Post Lux Tenebras: The myth of transparency

 

The artist questions the unbridled liberties taken by social networks and other big data gatherers to build up their power. He has been collecting for years the terms and conditions to which he must periodically click "I agree" without having the time to "read them carefully (sic)". As a record, he printed the dozens of pages of the contracts to which he gave his consent, transparently, layer after layer, on resin. We can see the text, but the excess of information makes it unreadable. The format is that of tombstones, these souvenirs that participants in large financial transactions receive from the investment banker as a memory of their success. There is no significant transaction in appearance when "I agree", yet millions of distracted acquiescences make billionaires.

 

Noxias herbas

 

The convergence that the artist sees between the hippie dream of the 70s and the neo-liberalism, enabled by communication technology and increasingly akin to the Matrix, inspired these works.

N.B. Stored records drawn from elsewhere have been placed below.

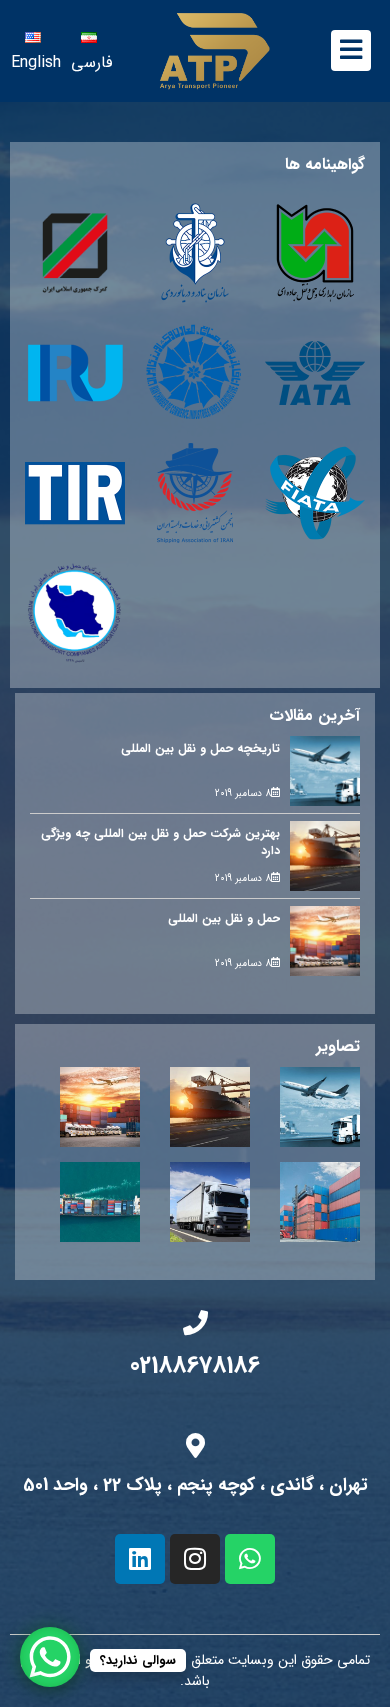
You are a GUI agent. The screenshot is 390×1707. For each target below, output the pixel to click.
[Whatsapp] (250, 1559)
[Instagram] (195, 1559)
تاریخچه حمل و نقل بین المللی (200, 748)
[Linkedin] (140, 1559)
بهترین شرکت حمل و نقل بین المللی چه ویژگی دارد (160, 842)
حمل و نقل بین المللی (224, 918)
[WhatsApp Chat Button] (50, 1657)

During a residency in Naples, he was impressed by the mastery of porcelain artisans making thousands of tiny decorative flowers. He chose for his theme to cast with them thousands of white and black daisies in Capodimonte porcelain. And like any social phenomenon, the daisies, in the course of an iterative creative process – from moulding to unmoulding and remoulding for different purposes – lost their precise form. They were incorporated into new masses and eventually disappeared, and the works contain no more porcelain and hardly flower shape. Some have been wetted by the water that passes under the bridges and brings daily happiness. Others have been stained by the suffering or the wars that distorted social communications cause or support. These processes, actually and metaphorically, have been enormously accelerated using soulless algorithms which observe us and constantly produce new realities.

 

 

 

Post tenebras lux?

 

"Light after darkness" is the motto of the Calvinist reform. The Protestantism that would awaken consciences thanks to the technique of printing would lead Western society to the Age of Enlightenment, to the Human Rights, the right to the pursuit of happiness and the inalienable property right. Following the industrial revolution, capitalism would appear, well-being would come to more and more people, democracy would establish itself, but also depletion of resources, an acute awareness of social injustices.

 

The brilliant Marxism led to totalitarianism and, through technology, to the Orwellian nightmare.

 

The Flower Power wanted to eliminate patriarchy and war to empower people and create a better world. It permeates the discourse of Western internet technologists. Finally, citizens can come together across borders and be heard to free themselves from oppression through social media. Still, capitalist logic would lead to the attention economy with devastating effects on society and democracy.

 

The information (the light) that Luther demanded floods us to the point that the supposedly liberating transparency has become a dogma. It became a goal instead of a means and finally became a myth; because too much light is blinding. The artist shows it with his transparent sculptures, printed layer after layer with the terms and conditions of all the applications that govern our time and that we are given the illusion of choosing freely. These seemingly insignificant contracts have become an immense instrument of power that let social networks censor the President of the United States, symbolically the most powerful person on earth.

 

E-mail and social networks have brought humans together. But without thinking about it, without realizing it, they have pitted them against each other, manipulated them, endangering democracy and human sanity. The flower-themed series is a metaphor for the unintentional transformation of a pretty porcelain daisy.